Du très sportif un peu aigri, Gérard s’est transformé. La maladie progressant, il s’est révélé plus humain et touchant. Voulant mettre Corinne à l’abri du besoin quand il viendrait à disparaître, il m’annonce, lors d’une de ses visites, qu’ils vont se marier. Moi, en plein dans les préparatifs de ma noce :

« Ah, génial ! Elle a trouvé sa robe? Et les bagues vous les aurez à temps pour la cérémonie? Vous déjeunerez où? Il y aura du monde?  »

Bref, on excusera la légère hystérie qui s’empare de toute future mariée qui se respecte.

« Euh, eh bien, en fait, on n’a pas prévu tout ça. On n’a plus trop l’âge. »
« Ben, ça reste un mariage quand même, il faut bien faire les choses. »

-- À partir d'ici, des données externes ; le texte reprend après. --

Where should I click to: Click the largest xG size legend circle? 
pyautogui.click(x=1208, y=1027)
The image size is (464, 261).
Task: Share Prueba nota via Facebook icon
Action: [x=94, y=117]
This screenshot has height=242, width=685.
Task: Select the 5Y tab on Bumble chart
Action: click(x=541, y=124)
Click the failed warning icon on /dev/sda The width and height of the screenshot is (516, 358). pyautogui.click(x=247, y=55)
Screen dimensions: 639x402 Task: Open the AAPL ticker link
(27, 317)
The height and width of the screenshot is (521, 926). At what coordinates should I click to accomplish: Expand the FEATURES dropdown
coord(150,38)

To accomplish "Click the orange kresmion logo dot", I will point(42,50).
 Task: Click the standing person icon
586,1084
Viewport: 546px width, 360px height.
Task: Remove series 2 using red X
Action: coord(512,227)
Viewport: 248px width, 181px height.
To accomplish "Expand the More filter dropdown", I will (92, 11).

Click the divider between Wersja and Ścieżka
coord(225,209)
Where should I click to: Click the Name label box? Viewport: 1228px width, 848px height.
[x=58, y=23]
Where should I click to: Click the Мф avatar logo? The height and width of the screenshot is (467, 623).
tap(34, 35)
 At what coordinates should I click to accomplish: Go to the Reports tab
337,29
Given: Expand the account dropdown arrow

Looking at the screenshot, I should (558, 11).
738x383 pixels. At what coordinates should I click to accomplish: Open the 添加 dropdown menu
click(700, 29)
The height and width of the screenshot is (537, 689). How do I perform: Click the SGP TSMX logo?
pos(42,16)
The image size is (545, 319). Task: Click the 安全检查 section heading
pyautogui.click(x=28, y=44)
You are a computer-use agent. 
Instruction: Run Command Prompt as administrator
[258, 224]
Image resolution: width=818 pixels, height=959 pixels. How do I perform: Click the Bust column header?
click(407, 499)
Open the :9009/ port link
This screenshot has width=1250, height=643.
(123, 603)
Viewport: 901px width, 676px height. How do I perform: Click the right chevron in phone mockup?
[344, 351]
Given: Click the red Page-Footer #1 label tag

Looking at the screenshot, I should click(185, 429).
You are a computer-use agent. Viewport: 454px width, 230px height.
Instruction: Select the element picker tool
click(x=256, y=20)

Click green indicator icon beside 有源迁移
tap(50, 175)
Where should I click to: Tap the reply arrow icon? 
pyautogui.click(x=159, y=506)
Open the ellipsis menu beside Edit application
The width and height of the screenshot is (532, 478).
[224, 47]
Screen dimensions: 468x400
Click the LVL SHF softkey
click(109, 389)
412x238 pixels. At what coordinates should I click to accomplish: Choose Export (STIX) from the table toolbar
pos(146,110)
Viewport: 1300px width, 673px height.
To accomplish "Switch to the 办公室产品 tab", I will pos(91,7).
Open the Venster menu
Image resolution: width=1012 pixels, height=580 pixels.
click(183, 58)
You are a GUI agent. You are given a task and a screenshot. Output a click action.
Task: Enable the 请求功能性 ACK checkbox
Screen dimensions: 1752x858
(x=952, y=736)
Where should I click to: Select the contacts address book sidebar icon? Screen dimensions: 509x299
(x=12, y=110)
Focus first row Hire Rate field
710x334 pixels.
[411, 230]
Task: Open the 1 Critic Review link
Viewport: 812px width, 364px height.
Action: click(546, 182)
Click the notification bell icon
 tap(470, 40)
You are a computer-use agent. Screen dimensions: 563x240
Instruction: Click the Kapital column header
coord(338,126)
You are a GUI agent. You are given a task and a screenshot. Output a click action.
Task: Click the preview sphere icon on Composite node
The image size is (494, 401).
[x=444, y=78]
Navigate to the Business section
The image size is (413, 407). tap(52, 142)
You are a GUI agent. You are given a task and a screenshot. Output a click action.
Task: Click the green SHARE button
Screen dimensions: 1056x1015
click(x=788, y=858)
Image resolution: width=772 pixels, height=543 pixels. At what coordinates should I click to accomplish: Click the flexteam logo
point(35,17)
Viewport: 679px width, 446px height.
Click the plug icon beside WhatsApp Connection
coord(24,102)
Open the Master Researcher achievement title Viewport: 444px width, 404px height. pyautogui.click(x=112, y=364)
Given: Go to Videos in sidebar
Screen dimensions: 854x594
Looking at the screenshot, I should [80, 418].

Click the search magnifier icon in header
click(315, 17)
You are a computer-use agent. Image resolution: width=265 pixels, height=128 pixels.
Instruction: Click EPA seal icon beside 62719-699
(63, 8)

Je ne boude pas mon plaisir de vous raconter la teneur de la visite suivante de Gérard.

« Le restaurant est réservé, mon costume est prêt, Corinne a acheté une belle tenue. Nos bagues sont prêtes. Nos enfants vont jouer le jeu aussi.
Tout ça c’est un peu à cause.. ou plutôt grâce à vous. »

Quand on vous dit que les mariages sont pleins d’émotions, on ne soupçonne pas toutes celles qu’on vit avant ou après, que ce soit le sien ou pas.

« Je ne la lâcherai pas »

Cette dernière histoire va à nouveau parler de la relation mère-fille. Ne me demandez pas pourquoi c’est ça qui ressort, mais c’est ça qui me vient.

Paris, 2006. Passent la porte du centre d’audioprothèse, deux femmes. L’une, proche de la quarantaine, bien mise (“Sapée comme jamais”, le chanterait GIMS), pimpante, mais qu’on ne sent pas au “top”, quand même. L’autre, plus âgée, protectrice, prend la parole pour sa fille.

 « Nous venons pour ma fille. Elle a fait une surdité brusque. Elle a perdu une oreille du jour au lendemain, comme ça … Elle vit seule avec ses enfants … Elle doit se faire opérer pour mettre un implant cochléaire … On vient voir pour … »

Sa voix tremble, l’émotion la submerge. Sa fille, qui tentait de suivre notre conversation, comprend et sert la main de sa mère. On échange un peu avant l’arrivée de l’audioprothésiste. Je parle des solutions type vibreur, flash, qui permettent d’être prévenu lorsque le téléphone sonne ou que quelqu’un sonne à la porte.  Je préviens que ces systèmes sont coûteux et ne sont pas ou peu pris en charge par la Sécurité Sociale. La mère me coupe :

 « Peu importe, je payerai. Si ça peut l’aider … Je ne la lâcherai pas! »

Voilà donc quelques histoires que m’ont permis de vivre ce métier d’assistante en audioprothèse. Ce job est comme tous les jobs qui ne sont pas beaucoup valorisés, mais qui nous placent face à l’être humain parfois en souffrance. Ils nous forcent à prendre du recul sur le futile et remettre l’essentiel à sa place: au centre.